Entries supplied -
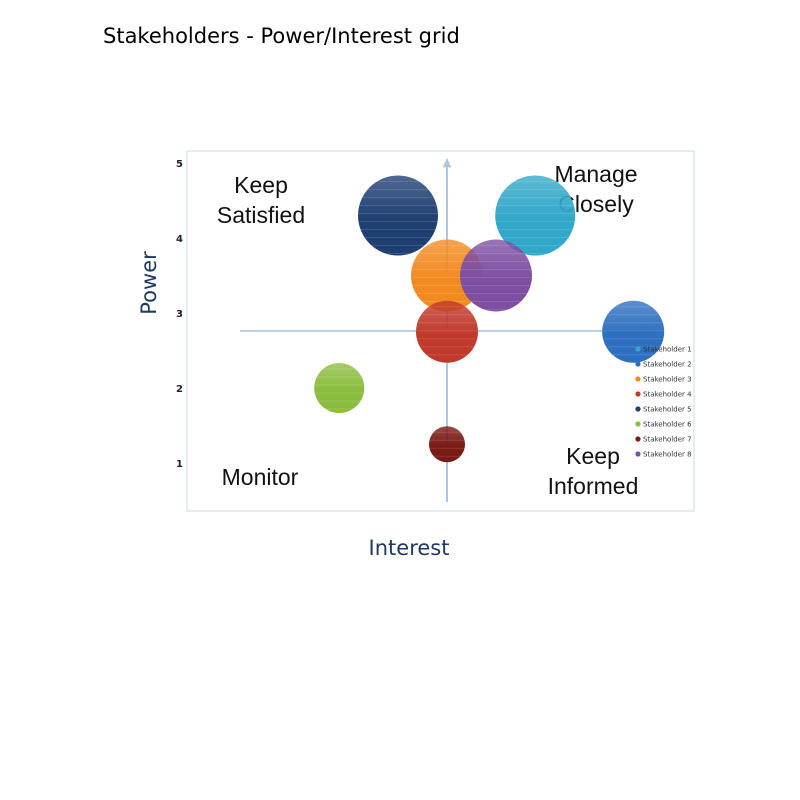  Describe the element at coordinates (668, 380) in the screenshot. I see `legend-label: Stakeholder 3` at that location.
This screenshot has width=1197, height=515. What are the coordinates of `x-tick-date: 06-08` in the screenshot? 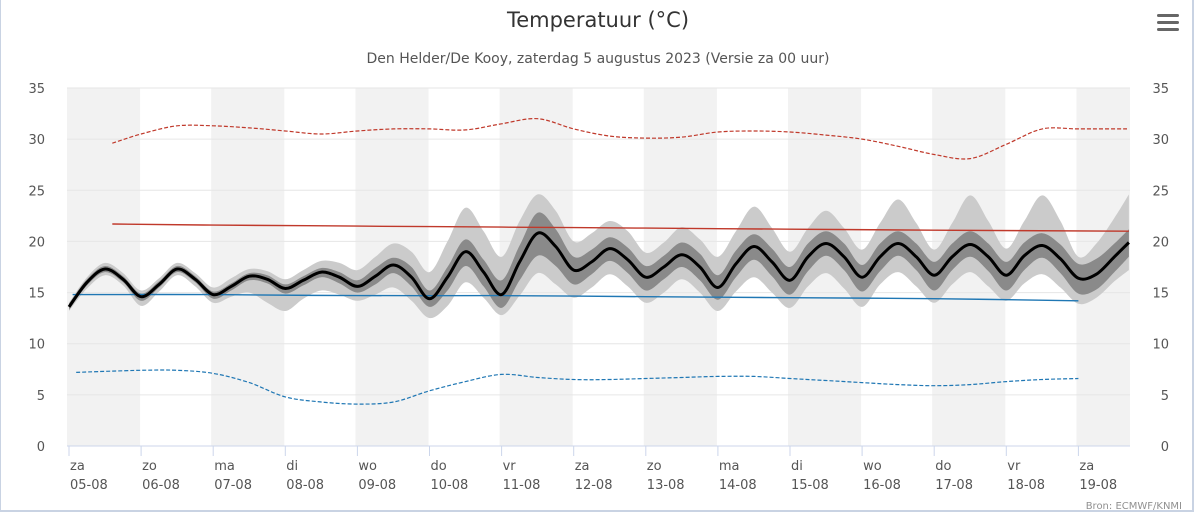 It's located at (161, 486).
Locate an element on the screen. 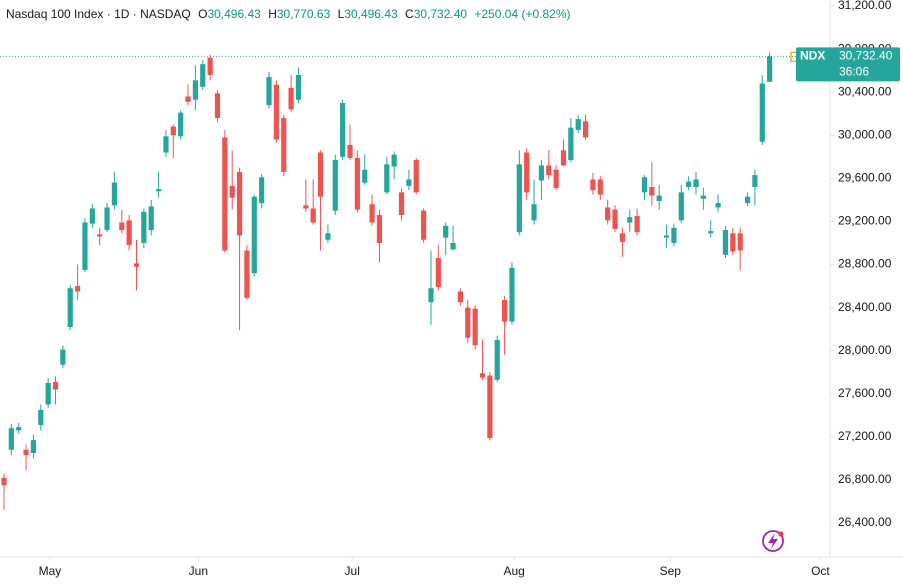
---
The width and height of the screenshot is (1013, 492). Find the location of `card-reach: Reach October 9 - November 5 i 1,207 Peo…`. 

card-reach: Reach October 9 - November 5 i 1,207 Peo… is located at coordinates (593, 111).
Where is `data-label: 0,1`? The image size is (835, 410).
--
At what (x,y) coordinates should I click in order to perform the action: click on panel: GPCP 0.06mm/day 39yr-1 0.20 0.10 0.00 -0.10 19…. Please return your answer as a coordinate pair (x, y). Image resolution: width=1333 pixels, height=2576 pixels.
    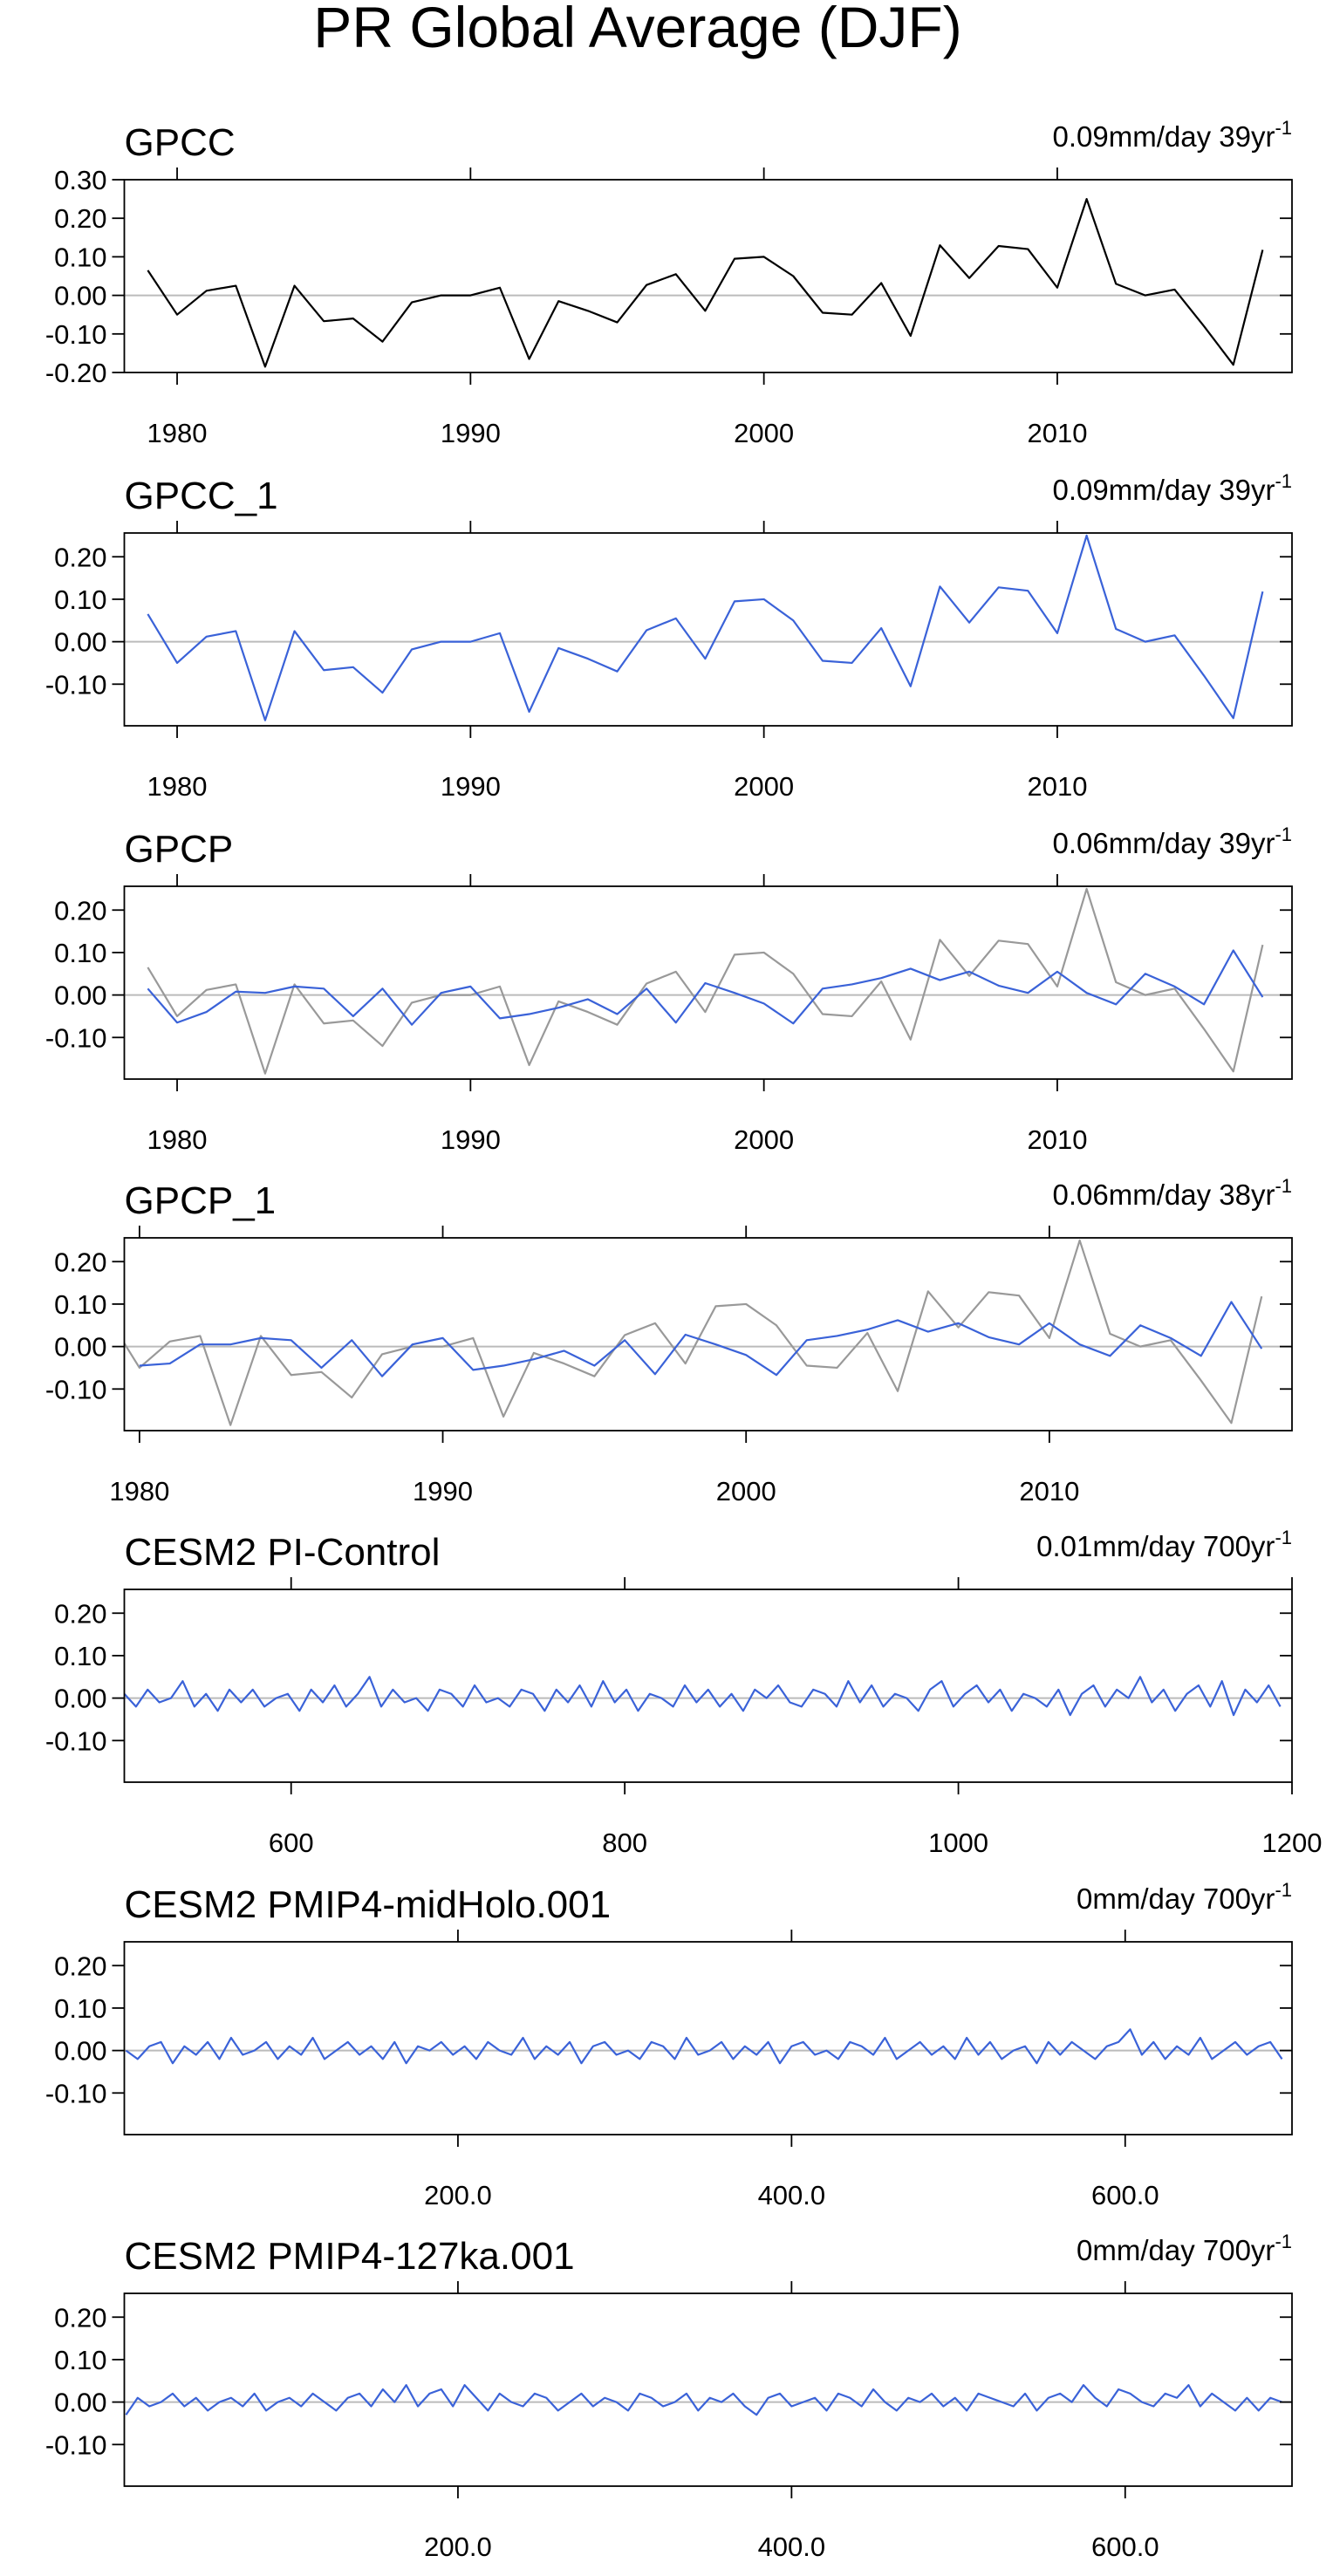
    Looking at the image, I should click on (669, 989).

What you should do - Reproduce the lines starting at the one containing "The width and" and ending at the one containing "card-reach: Reach October 9 - November 5 i 1,207 Peo… is", swapping "screenshot" for "image" and changing nothing else.

Output -
The width and height of the image is (1013, 492). Find the location of `card-reach: Reach October 9 - November 5 i 1,207 Peo…`. 

card-reach: Reach October 9 - November 5 i 1,207 Peo… is located at coordinates (593, 111).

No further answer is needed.